Indexing and Resampling
set_index(self) method sets the DataFrame index to the date_column.
self.df[self.date_column] = pd.to_datetime(self.df[self.date_column])
self.df = self.df.set_index(self.df[self.date_column])
The DataFrame is then resampled at the specified frequency in the resample_time.
self.df = self.df.resample(self.resample_time).mean().reset_index()
It also fills any missing values at the beginning and end of the DataFrame with the first and last valid values respectively.
for column in self.df.select_dtypes(include=[np.number]):
self.df[column].iloc[0] = self.df[column].iloc[self.df[column].first_valid_index()]
for column in self.df.select_dtypes(include=[np.number]):
self.df[column].iloc[-1] = self.df[column].fillna(method='ffill', limit=len(self.df)).iloc[-1]
Forward Fill Method
ffill(self) method fills missing values in the DataFrame using forward fill. This is achieved by creating a copy of the original DataFrame and assigning it to self.interpolated_df. Then, the ffill method is called on this new DataFrame, which fills any missing values with the last observed value before the missing value. This means that the missing value is filled with the most recently observed value.
self.interpolated_df = self.df.copy()
self.interpolated_df = self.interpolated_df.ffill()
The result of the ffill interpolation is stored in a new data frame called interpolated_df.
Linear Interpolation
linear(self) method performs linear interpolation on any missing values in the numerical columns of the Dataframe. This is achieved by creating a copy of the original DataFrame and assigning it to self.interpolated_df. Then, the interpolate method is called on the numerical columns of this new DataFrame with the method = linear and the limit_direction argument set to both. This method fills any missing values with a linearly interpolated value between the closest valid values in the column.
num_cols = self.df.select_dtypes(include=[np.number]).columns
self.interpolated_df = self.df.copy()
self.interpolated_df[num_cols] = self.interpolated_df[num_cols].interpolate(method='linear', limit_direction='both')
The result of the linear interpolation is stored in a new data frame called interpolated_df.
Cubic Interpolation
cubic(self) method performs cubic interpolation on the numerical columns of the resampled Dataframe. It calls the interpolate method with method='cubic' and the limit_direction argument set to both.

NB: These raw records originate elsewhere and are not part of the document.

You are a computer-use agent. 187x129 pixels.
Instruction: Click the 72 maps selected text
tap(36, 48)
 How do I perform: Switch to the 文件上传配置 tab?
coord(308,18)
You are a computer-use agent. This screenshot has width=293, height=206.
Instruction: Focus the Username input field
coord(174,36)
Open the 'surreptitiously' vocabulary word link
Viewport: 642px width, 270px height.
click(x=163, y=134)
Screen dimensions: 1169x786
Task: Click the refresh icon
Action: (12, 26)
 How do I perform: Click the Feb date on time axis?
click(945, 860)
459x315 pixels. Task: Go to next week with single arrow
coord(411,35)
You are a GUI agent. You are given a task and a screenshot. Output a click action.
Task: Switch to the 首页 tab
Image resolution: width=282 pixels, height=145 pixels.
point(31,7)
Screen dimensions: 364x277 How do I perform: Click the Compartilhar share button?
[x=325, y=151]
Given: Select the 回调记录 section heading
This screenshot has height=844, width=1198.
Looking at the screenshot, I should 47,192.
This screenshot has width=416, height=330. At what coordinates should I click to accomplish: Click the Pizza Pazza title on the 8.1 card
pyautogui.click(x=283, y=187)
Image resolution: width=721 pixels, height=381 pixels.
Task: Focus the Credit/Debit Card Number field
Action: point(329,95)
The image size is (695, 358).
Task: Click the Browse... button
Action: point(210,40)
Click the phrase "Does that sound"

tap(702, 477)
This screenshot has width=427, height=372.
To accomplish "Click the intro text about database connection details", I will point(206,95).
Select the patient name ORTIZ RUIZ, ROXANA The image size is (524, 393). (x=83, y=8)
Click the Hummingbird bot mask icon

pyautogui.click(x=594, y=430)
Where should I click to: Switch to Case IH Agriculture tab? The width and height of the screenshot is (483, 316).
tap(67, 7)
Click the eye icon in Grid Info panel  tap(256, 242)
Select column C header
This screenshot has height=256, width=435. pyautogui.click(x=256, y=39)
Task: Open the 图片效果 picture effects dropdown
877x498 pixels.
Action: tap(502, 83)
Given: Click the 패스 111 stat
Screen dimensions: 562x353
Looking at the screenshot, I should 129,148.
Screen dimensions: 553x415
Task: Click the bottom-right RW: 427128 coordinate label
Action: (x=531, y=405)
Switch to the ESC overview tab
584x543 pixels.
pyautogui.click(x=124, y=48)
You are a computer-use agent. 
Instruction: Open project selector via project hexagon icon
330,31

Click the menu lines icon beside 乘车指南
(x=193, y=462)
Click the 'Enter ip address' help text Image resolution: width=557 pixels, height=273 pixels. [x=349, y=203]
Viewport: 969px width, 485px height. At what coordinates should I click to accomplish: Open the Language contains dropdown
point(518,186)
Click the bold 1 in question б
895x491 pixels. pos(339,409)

num_cols = self.df.select_dtypes(include=[np.number]).columns
self.interpolated_df = self.df.copy()
self.interpolated_df[num_cols] = self.interpolated_df[num_cols].interpolate(method='cubic', limit_direction='both')
It then clips the values of the interpolated data. Any negative values in the interpolated_df DataFrame are replaced with 0 and any values that are greater than the maximum value of the working column before interpolation are also replaced with the maximum value using the same approach to remove outliers and keep data in range.
self.interpolated_df[num_cols] = self.interpolated_df[num_cols].clip(lower=0)
for col in num_cols:
max_val_before = self.df[col].max()
self.interpolated_df[col] = self.interpolated_df[col].clip(upper=max_val_before)
The result of the cubic interpolation is stored in a new data frame called interpolated_df.
Spline Interpolation
spline(self) method performs interpolation using the spline method on the numerical columns of the data frame. It takes the order parameter as an argument which determines the order of the spline interpolation.
num_cols = self.df.select_dtypes(include=[np.number]).columns
self.interpolated_df = self.df.copy()
self.interpolated_df[num_cols] = self.interpolated_df[num_cols].interpolate(method='spline',order= self.order, limit_direction='both')
It then clips the interpolated values to be non-negative and less than or equal to the maximum value before interpolation for each column.
self.interpolated_df[num_cols] = self.interpolated_df[num_cols].clip(lower=0)
for col in num_cols:
max_val_before = self.df[col].max()
self.interpolated_df[col] = self.interpolated_df[col].clip(upper=max_val_before)
The result of the spline interpolation is stored in a new data frame called interpolated_df
Plot Results
The plot_results method takes in two arguments:
| Name | Type | Description | Range/values | Default |
|---|---|---|---|---|
| Working_Column | str | The column/attribute of the input data frame which the user wants to plot | List of the name of all the columns of the input data frame | Appliances |
| graph_limit | int | Number of samples of data on the x axis in line plot | 1 to max size of rows/data samples in DataFrame | 1000 |
The method plots the interpolated data against the original data using matplotlib. The interpolated data is plotted as a red line, while the original data is plotted as a blue line. The number of data points to be plotted is specified by the graph_limit argument.
fig1, ax1 = plt.subplots(figsize=(15, 5))
ax1.plot(self.interpolated_df.index[:graph_limit], self.interpolated_df[Working_Column][:graph_limit], label='Interpolated Data',color='r', alpha=0.8)
ax1.plot(self.df.index[:graph_limit], self.df[Working_Column][:graph_limit], label='Original Data',color='b', alpha=0.8)
ax1.grid()
ax1.legend()
ax1.set_xlabel('Samples')
ax1.set_ylabel('Value ')
ax1.set_title(f"Line Plot of Data Interpolation for {Working_Column}")
self.lineplot=fig1